┌──
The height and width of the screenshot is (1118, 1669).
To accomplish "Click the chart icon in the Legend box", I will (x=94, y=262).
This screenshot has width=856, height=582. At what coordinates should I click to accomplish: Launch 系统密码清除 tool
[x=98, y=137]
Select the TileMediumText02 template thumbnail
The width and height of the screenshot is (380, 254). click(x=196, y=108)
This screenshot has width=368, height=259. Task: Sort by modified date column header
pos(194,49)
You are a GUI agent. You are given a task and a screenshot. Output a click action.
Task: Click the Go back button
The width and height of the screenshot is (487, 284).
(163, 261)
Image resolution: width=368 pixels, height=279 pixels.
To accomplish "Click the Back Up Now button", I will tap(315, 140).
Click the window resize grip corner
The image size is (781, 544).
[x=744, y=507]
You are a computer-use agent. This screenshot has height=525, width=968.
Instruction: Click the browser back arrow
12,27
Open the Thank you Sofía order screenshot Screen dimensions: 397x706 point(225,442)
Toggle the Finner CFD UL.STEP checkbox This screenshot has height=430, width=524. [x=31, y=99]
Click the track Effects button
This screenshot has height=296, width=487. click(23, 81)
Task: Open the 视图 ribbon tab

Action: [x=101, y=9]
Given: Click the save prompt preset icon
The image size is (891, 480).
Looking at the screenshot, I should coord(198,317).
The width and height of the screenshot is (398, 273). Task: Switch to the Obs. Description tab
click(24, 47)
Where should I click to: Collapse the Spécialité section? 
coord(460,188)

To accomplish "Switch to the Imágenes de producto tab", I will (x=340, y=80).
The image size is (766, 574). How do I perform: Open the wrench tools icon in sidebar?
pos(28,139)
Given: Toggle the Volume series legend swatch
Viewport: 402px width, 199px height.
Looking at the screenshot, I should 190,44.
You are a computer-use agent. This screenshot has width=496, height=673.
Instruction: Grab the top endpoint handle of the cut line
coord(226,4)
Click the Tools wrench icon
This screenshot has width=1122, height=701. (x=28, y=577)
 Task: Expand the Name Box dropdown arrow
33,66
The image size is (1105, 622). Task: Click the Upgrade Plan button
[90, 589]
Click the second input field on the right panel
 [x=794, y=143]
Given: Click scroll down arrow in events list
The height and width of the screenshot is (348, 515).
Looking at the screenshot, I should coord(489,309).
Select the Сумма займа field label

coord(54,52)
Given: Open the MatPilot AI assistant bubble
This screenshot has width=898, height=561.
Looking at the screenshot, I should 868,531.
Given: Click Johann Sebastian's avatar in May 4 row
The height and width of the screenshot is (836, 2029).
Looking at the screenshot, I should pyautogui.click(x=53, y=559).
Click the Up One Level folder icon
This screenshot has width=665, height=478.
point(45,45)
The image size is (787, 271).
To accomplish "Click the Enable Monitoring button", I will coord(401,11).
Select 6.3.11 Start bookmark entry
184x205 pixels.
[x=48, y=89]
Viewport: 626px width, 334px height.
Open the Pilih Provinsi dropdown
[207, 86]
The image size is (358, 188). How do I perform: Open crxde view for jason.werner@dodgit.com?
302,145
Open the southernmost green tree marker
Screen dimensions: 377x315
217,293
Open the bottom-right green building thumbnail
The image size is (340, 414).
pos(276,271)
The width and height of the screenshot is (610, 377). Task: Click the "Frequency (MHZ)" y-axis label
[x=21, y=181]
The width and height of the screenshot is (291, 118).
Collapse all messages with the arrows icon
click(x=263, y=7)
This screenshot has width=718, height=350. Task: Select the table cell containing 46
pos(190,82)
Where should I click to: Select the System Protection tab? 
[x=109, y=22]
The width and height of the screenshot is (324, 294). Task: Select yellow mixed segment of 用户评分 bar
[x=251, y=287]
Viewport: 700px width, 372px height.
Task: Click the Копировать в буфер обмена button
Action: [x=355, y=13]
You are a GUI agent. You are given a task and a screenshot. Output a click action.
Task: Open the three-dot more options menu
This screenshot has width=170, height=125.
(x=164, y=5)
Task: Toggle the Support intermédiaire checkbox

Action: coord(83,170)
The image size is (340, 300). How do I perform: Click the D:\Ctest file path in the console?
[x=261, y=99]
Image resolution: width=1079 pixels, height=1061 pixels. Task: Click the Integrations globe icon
└──
EXERCISE DETAILS -
Every line of the material above should be repeated exactly.

RESULT -
The height and width of the screenshot is (1118, 1669).
To accomplish "Click the chart icon in the Legend box", I will (x=94, y=262).
This screenshot has width=856, height=582. At what coordinates should I click to accomplish: Launch 系统密码清除 tool
[x=98, y=137]
Select the TileMediumText02 template thumbnail
The width and height of the screenshot is (380, 254). click(x=196, y=108)
This screenshot has width=368, height=259. Task: Sort by modified date column header
pos(194,49)
You are a GUI agent. You are given a task and a screenshot. Output a click action.
Task: Click the Go back button
The width and height of the screenshot is (487, 284).
(163, 261)
Image resolution: width=368 pixels, height=279 pixels.
To accomplish "Click the Back Up Now button", I will tap(315, 140).
Click the window resize grip corner
The image size is (781, 544).
[x=744, y=507]
You are a computer-use agent. This screenshot has height=525, width=968.
Instruction: Click the browser back arrow
12,27
Open the Thank you Sofía order screenshot Screen dimensions: 397x706 point(225,442)
Toggle the Finner CFD UL.STEP checkbox This screenshot has height=430, width=524. [x=31, y=99]
Click the track Effects button
This screenshot has height=296, width=487. click(23, 81)
Task: Open the 视图 ribbon tab

Action: [x=101, y=9]
Given: Click the save prompt preset icon
The image size is (891, 480).
Looking at the screenshot, I should coord(198,317).
The width and height of the screenshot is (398, 273). Task: Switch to the Obs. Description tab
click(24, 47)
Where should I click to: Collapse the Spécialité section? 
coord(460,188)

To accomplish "Switch to the Imágenes de producto tab", I will (x=340, y=80).
The image size is (766, 574). How do I perform: Open the wrench tools icon in sidebar?
pos(28,139)
Given: Toggle the Volume series legend swatch
Viewport: 402px width, 199px height.
Looking at the screenshot, I should 190,44.
You are a computer-use agent. This screenshot has width=496, height=673.
Instruction: Grab the top endpoint handle of the cut line
coord(226,4)
Click the Tools wrench icon
This screenshot has width=1122, height=701. (x=28, y=577)
 Task: Expand the Name Box dropdown arrow
33,66
The image size is (1105, 622). Task: Click the Upgrade Plan button
[90, 589]
Click the second input field on the right panel
 [x=794, y=143]
Given: Click scroll down arrow in events list
The height and width of the screenshot is (348, 515).
Looking at the screenshot, I should coord(489,309).
Select the Сумма займа field label

coord(54,52)
Given: Open the MatPilot AI assistant bubble
This screenshot has width=898, height=561.
Looking at the screenshot, I should 868,531.
Given: Click Johann Sebastian's avatar in May 4 row
The height and width of the screenshot is (836, 2029).
Looking at the screenshot, I should pyautogui.click(x=53, y=559).
Click the Up One Level folder icon
This screenshot has width=665, height=478.
point(45,45)
The image size is (787, 271).
To accomplish "Click the Enable Monitoring button", I will coord(401,11).
Select 6.3.11 Start bookmark entry
184x205 pixels.
[x=48, y=89]
Viewport: 626px width, 334px height.
Open the Pilih Provinsi dropdown
[207, 86]
The image size is (358, 188). How do I perform: Open crxde view for jason.werner@dodgit.com?
302,145
Open the southernmost green tree marker
Screen dimensions: 377x315
217,293
Open the bottom-right green building thumbnail
The image size is (340, 414).
pos(276,271)
The width and height of the screenshot is (610, 377). Task: Click the "Frequency (MHZ)" y-axis label
[x=21, y=181]
The width and height of the screenshot is (291, 118).
Collapse all messages with the arrows icon
click(x=263, y=7)
This screenshot has width=718, height=350. Task: Select the table cell containing 46
pos(190,82)
Where should I click to: Select the System Protection tab? 
[x=109, y=22]
The width and height of the screenshot is (324, 294). Task: Select yellow mixed segment of 用户评分 bar
[x=251, y=287]
Viewport: 700px width, 372px height.
Task: Click the Копировать в буфер обмена button
Action: [x=355, y=13]
You are a GUI agent. You are given a task and a screenshot. Output a click action.
Task: Open the three-dot more options menu
This screenshot has width=170, height=125.
(x=164, y=5)
Task: Toggle the Support intermédiaire checkbox

Action: coord(83,170)
The image size is (340, 300). How do I perform: Click the D:\Ctest file path in the console?
[x=261, y=99]
Image resolution: width=1079 pixels, height=1061 pixels. Task: Click the Integrations globe icon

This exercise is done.